About 80% of the population was engaged in agriculture as of 2001. Irrigated lands along the Niger River have been the focus of infrastructure development loans designed to increase the production of rice. Historically, livestock production was a mainstay of the Malian economy. About 10% of the population is nomadic. The dry savannah plains are tsetse free, and production has been oriented to serve the growing market in Côte d'Ivoire to the south. Unfortunately, the severe droughts in the 1980s reportedly wiped out upwards of 80% of Malian herds.
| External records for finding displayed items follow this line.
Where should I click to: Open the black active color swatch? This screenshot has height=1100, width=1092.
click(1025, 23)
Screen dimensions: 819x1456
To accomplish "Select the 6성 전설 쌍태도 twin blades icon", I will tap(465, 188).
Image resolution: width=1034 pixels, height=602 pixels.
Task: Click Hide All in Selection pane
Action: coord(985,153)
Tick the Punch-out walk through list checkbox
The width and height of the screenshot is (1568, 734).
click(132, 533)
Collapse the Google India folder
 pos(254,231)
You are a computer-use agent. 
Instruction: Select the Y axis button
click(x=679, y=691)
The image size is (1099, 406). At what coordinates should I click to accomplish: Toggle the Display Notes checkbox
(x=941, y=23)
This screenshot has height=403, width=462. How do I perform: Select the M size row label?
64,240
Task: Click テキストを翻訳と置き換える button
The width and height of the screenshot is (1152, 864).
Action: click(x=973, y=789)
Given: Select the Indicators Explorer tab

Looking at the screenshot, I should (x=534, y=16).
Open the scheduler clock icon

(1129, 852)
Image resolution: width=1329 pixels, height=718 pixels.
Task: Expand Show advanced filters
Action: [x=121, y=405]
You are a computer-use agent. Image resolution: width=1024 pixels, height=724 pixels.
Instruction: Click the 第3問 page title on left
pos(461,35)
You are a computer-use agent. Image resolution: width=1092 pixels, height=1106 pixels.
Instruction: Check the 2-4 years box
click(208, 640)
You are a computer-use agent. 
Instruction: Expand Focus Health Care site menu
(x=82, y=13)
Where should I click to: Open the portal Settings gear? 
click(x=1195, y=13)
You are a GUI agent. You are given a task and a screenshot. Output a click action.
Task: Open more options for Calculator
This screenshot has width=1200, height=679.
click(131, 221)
State-centered policies pursued in the years following independence were largely unsuccessful and led to a reintegration of the Malian economy into the CFA franc zone. Subsequent economic plans imposed on Mali, first by the French and then by the IMF, sought to dismantle the parastatals, privatize industry, and disengage the government from manipulative agriculture policies and price controls. These measures were hindered by the influential Malian civil service, the drought in the early 1980s and, in 1986, the fall in cotton prices, which led the government to suspend its debt-servicing obligations and to a suspension of IMF and World Bank credits. However, deficits fell sharply in 1990 and 1991 as a result of higher taxes and reduced civil service and parastatal demands. Unfortunately, the political repercussions of the government's austerity measures led to its downfall in 1991. The new government, however, continued the structural adjustment process, and the effort to reduce the budget deficits was intensified.
In January 1994 France devalued the CFA franc, cutting its value in half. The devaluation was designed to encourage new investment, particularly in the export sectors of the economy, and discourage the use of hard currency reserves to buy products that could be grow domestically. Unlike exporting countries, however, Mali imported most of its food, had little to export, and therefore, benefited little from the devaluation. A period of inflation, where the rate approached 35%, followed devaluation in 1994, but by 2001 it had moderated to a level of approximately 5%.
The country remains heavily dependent upon foreign aid, which amounted to 20% of GNP in 2002, mostly from France. Key sectors of economic growth in recent years have been in cotton production and gold: Mali as of 2003 was the leading producer and exporter of cotton in sub-Saharan Africa, and the second-largest producer of gold in West Africa.